Part 18 - Kawan Lama
"Kamu kemana aja Ra? Kok tiba-tiba hilang?" Suara Imran diseberang sana.
Dara tertawa. Saat ini sudah jam istirahat, dia sedang bersiap untuk makan siang di lounge. "Maaf Ran. Tiba-tiba dinas." Dara memutar bangkunya karena dia ingin mengambil kotak bekal di dalam ransel yang berada di lemari belakangnya. "Tapi sekarang aku udah di Jakarta, kapan ketemu yuk. Aku beneran kangen kamu Ran."
"Waah kereen, kerjaan kamu pakai dinas segala?" Imran meledek Dara.
"Duh ceritanya panjang Ran. Mangkanya kita harus ketemu secepatnya. Kangen beneran ini."
"Aku bisanya hari kerja Ra. Sabtu-minggu aku ada kerjaan. Apa aku jemput kamu habis kantor?"
Kotak bekal sudah dalam genggaman, dia memutar lagi kursinya dan terkejut karena sudah ada Rafi berdiri disana.
"Imran, udah dulu ya. Nanti aku telpon lagi." Dara berbisik sambil tersenyum. "Iya Pak?"
"Siapa?"
"Maksudnya?"
"Siapa yang telpon kamu barusan?"
"Oh, teman saya. Ada apa Pak?"
Dahi Rafi mengernyit, dia tidak suka dengan apa yang barusan dia dengar. Jelas-jelas Dara bilang kangen dengan siapapun orang yang dia telpon tadi dan Imran itu nama laki-laki kan?
"Saya makan dengan Nat dan baru balik jam 2. Tolong mundurkan jadwal saya yang jam 1.30 ke jam 3."
"Iya Pak."
Rafi berlalu. Gusar dengan reaksi dirinya sendiri.
***
Di hari yang lain.
"Maaf Pak. Apa bisa saya ijin pulang jam 4 sore? Saya ada keperluan hari ini." Dara sudah ada di ruangannya.
"Mau kemana?" Mata Rafi mengawasi Dara yang wajahnya sumringah gembira.
"Ada keperluan Pak."
"Pribadi?"
"Iya."
"Nggak bisa, masih ada kerjaan." Rafi menyahut. Dia teringat pembicaraan Dara ditelpon beberapa hari yang lalu dengan Imran atau siapalah namanya itu.

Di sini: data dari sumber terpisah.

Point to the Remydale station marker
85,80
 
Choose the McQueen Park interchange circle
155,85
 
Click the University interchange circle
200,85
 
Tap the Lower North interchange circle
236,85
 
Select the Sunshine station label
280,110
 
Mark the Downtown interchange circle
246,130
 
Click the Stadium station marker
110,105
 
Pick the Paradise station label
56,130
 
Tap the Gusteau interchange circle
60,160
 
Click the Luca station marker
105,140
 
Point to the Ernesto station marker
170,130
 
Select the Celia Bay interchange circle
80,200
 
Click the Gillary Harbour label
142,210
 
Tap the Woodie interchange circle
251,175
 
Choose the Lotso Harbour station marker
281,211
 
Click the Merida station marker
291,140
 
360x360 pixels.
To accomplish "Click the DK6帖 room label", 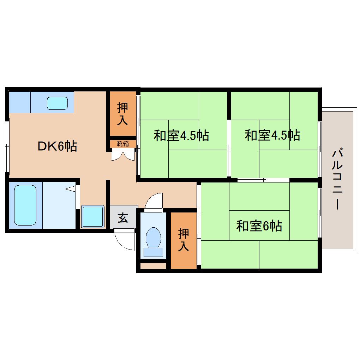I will (x=57, y=146).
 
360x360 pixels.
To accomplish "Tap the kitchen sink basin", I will (x=57, y=103).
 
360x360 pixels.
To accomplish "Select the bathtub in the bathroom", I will (x=25, y=205).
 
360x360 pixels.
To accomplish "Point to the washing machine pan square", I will (x=92, y=217).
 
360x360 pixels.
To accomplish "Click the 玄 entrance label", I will (x=122, y=218).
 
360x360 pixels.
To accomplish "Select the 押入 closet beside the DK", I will (x=122, y=114).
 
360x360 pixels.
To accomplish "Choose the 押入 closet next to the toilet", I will (x=184, y=240).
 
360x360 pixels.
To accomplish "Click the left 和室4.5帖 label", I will (x=181, y=135).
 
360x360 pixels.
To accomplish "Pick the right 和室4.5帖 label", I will (x=272, y=135).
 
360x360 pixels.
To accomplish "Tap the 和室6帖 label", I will (x=259, y=226).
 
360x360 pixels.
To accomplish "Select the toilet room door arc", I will (x=154, y=200).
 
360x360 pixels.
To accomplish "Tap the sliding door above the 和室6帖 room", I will (x=263, y=180).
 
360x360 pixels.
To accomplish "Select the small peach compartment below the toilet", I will (x=153, y=266).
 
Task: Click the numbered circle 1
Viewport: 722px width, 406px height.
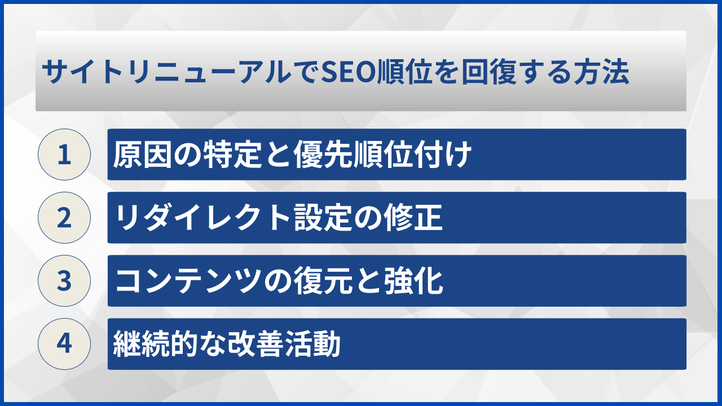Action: pyautogui.click(x=64, y=155)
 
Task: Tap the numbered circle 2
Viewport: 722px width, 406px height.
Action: pyautogui.click(x=64, y=218)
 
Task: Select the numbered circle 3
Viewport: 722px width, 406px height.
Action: pyautogui.click(x=64, y=281)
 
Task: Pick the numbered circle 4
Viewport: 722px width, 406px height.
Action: pyautogui.click(x=64, y=344)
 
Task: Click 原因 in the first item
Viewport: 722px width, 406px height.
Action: pyautogui.click(x=142, y=155)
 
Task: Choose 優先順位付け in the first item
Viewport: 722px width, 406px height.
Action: pyautogui.click(x=382, y=155)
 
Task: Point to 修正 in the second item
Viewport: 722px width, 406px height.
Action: pyautogui.click(x=413, y=218)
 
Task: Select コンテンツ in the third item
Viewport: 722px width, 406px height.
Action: pyautogui.click(x=187, y=281)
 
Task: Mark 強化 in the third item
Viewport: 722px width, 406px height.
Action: pyautogui.click(x=413, y=281)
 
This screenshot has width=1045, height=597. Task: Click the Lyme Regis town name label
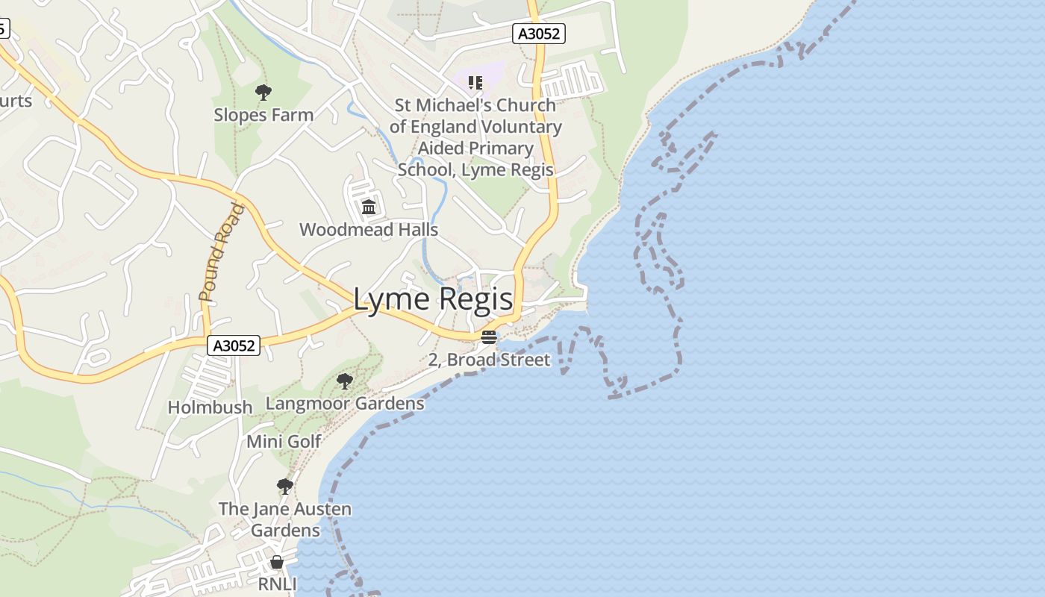click(x=433, y=299)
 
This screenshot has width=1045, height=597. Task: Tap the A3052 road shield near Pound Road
click(x=234, y=346)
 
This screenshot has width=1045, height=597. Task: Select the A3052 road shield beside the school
click(x=539, y=33)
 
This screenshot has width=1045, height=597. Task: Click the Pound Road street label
click(x=222, y=253)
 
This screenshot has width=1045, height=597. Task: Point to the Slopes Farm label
click(x=263, y=115)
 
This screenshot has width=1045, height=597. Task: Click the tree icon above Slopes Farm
click(x=263, y=93)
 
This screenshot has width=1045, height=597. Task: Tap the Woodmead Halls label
click(x=369, y=229)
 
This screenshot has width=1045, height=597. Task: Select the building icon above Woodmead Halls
click(x=369, y=207)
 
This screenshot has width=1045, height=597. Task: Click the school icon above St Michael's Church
click(x=475, y=82)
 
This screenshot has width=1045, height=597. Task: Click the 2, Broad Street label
click(x=489, y=360)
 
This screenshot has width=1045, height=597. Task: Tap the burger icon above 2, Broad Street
click(x=489, y=337)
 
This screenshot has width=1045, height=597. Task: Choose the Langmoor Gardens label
click(x=345, y=404)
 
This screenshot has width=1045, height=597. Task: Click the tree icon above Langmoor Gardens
click(x=344, y=381)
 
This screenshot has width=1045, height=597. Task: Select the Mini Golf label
click(x=284, y=441)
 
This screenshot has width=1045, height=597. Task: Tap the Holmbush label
click(x=210, y=407)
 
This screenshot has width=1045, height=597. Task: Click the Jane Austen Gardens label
click(x=285, y=519)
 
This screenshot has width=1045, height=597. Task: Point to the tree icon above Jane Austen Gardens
click(x=284, y=487)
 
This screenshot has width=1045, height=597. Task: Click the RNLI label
click(x=277, y=584)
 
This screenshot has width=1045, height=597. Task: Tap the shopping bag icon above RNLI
click(x=277, y=562)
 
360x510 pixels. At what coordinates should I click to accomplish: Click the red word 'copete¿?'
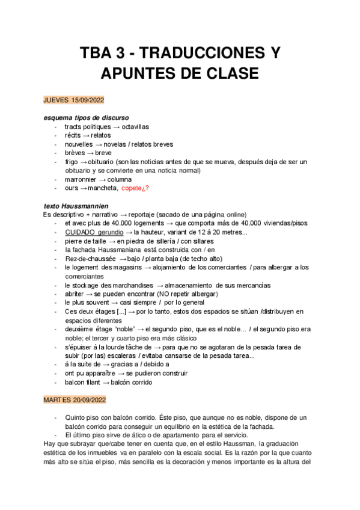click(135, 189)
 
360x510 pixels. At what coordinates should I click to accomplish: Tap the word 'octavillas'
click(135, 127)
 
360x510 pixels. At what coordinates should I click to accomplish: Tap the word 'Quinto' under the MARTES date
click(76, 417)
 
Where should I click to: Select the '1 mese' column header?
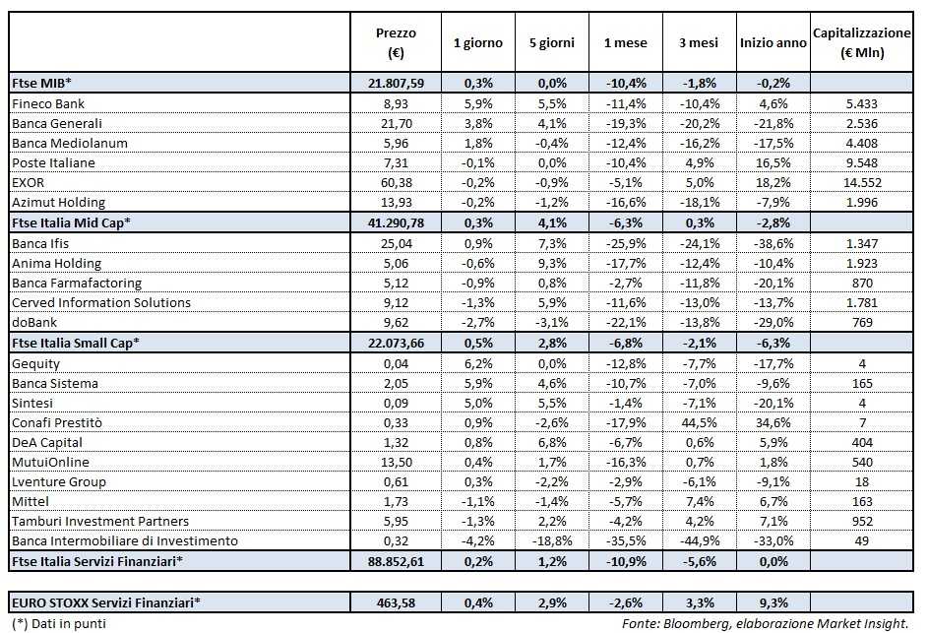(x=626, y=42)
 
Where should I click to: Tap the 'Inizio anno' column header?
(x=773, y=42)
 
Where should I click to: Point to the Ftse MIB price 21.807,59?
(x=396, y=84)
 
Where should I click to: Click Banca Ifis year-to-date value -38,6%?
(x=773, y=243)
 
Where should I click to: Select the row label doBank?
(x=33, y=323)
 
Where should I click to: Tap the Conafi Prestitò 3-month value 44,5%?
(x=700, y=422)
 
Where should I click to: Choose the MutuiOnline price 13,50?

Dara hanya mengangguk sedikit kecewa dan berlalu dari ruangan.
Malamnya.
"Ra, kok belum pulang?" Rafi melirik jam ditangannya, sudah pukul 7 malam.
"Iya Pak, sebentar lagi jemputan datang."
"Oh Gojek?" Rafi sudah ingin berlalu namun langkahnya terhenti mendengar jawaban Dara.
"Bukan Pak, ada teman saya yang jemput."
"Siapa?"
"Bapak nggak akan kenal Pak. Dia teman kecil saya lagi datang ke Jakarta."
Rafi diam saja sambil berlalu pergi, lalu ingatan itu kembali lagi.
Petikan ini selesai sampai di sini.